A family, that Ruth and I remained very close to, was working with us in the Horn of Africa. They were doing it right, and they had reached four families for Christ among the people group that’s very dear to us – maybe some of the closest to our hearts – because we worked among them, and their famine and civil war, for seven years. We went through a lot of hard stuff with that people group. And four families said yes.
Upon the missionaries’ departure, however, their converts announced that they were reverting back to Islam. Despite their faithful work, Nik’s missionary friends felt burnout and despair.
They took them to the airport, and as they were getting ready to go through security in that airport, those four “Christian” families said to this couple, “We don’t believe you’ll ever come back… so we just want to let you know that we’re going back to the mosque. We’re going back to Islam where we belong.” And those were the last words that were said to them before they got on that airplane.
The disillusionment was real. Nik consoled them. This is the nature of the work, he said. In the heat of spiritual warfare, wherever seed is sown, some plants will be scorched. Some plants will wither in the face of adversity because they have no root.

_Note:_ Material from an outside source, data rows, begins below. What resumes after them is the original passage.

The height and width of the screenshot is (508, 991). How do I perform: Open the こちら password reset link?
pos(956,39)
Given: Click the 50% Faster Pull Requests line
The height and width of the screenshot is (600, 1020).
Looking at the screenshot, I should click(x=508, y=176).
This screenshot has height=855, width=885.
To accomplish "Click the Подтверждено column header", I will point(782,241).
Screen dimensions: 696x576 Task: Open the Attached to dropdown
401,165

Fortunately, this story had a happy ending. The next day, the four Islamic families announced they were coming back – not for the mission board but for Christ.
As we seek to define persecution, we look at the causes of a believer’s suffering.
Understanding persecution
In contrast, Nik describes a different group that believed they were being persecuted. This other group begged Nik to study them.
[These two groups thought] that they were the real Christians because they were the ones that had suffered the most. They had been beaten, they had lost their church property, they had gone to jails and prisons… they had been killed. The more I watched them… the more disturbed I got.
He observed them for a week or so. Then Nik admonished them for being “some of the most obnoxious Christians [he] had ever met.” They had a tendency to harass people unlike themselves, speaking about their beliefs with a sense of superiority.
Persecution of any kind is an unfortunate reality for many. Just because someone is being persecuted doesn’t mean it is for the right reasons.
It’s essential to examine the root cause of persecution and its legitimacy before drawing conclusions. While some may be persecuted due to Christian beliefs, others may be targeted simply because they are unkind in some way.
The art of spiritual warfare
“In actions and in words, you’ve got to make Jesus the center of the conversation,” Nik explains. “But even before you get to Jesus and the Old Testament setting, they’ve got to know you love them.” It may be after your death that people fully understand what you’ve done for them.